The instruction apparently was taken from a similarly worded instruction that was approved in Pinto v. States Marine Corporation of Delaware (CCA 2d, 1961) 296 F2d 1. The dissenting voices in Pinto cast doubt on the merit of the opinion. Even so, the Pimto opinion, in its analysis of Mitchell v. Trawler Racer, Inc., 1960, 362 US 539, 80 S Ct 926, 4 L Ed2d 941, [232]*232does not read Mitchell as we did in Gentry v. States Steamship Co., 1961, 229 Or 233, at 247, 366 P2d 880.

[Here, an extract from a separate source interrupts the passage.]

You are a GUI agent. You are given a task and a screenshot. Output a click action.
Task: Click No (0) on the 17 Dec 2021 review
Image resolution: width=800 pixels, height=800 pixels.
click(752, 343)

As stated in Gentry we hold that the instruction does not meet the standards set by Mitchell that “* * * the duty [of seaworthiness] is [not] less with respect to an unseaworthy condition which may be only temporary.” The duty is to furnish a vessel that is reasonably fit. And this applies to a temporary or transitory condition as well as to a permanent one. Mitchell v. Trawler Racer, Inc., supra, 362 US 539, 549, 80 S Ct 926, 932, 4 L Ed2d 941, 948.
The instruction was also at fault in applying the test of the standard of care used by other vessels. In this case there was no evidence to support such an instruction. To what extent the care adopted by the industry generally would apply to a determination of seaworthiness we need not say. But in The T. J. Hooper (CA 2, 1932) 60 F2d 737 at 740, Judge Learned Hand expressed this opinion:
* * Indeed in most cases reasonable prudence is in fact common prudence; but strictly it is never its measure; a whole calling may have unduly lagged in the adoption of new and available devices. It never may set its own tests, however persuasive be its usages. Courts must in the end say what is required; there are precautions so imperative that even their universal disregard will not excuse their omission.”
Reversed and remanded.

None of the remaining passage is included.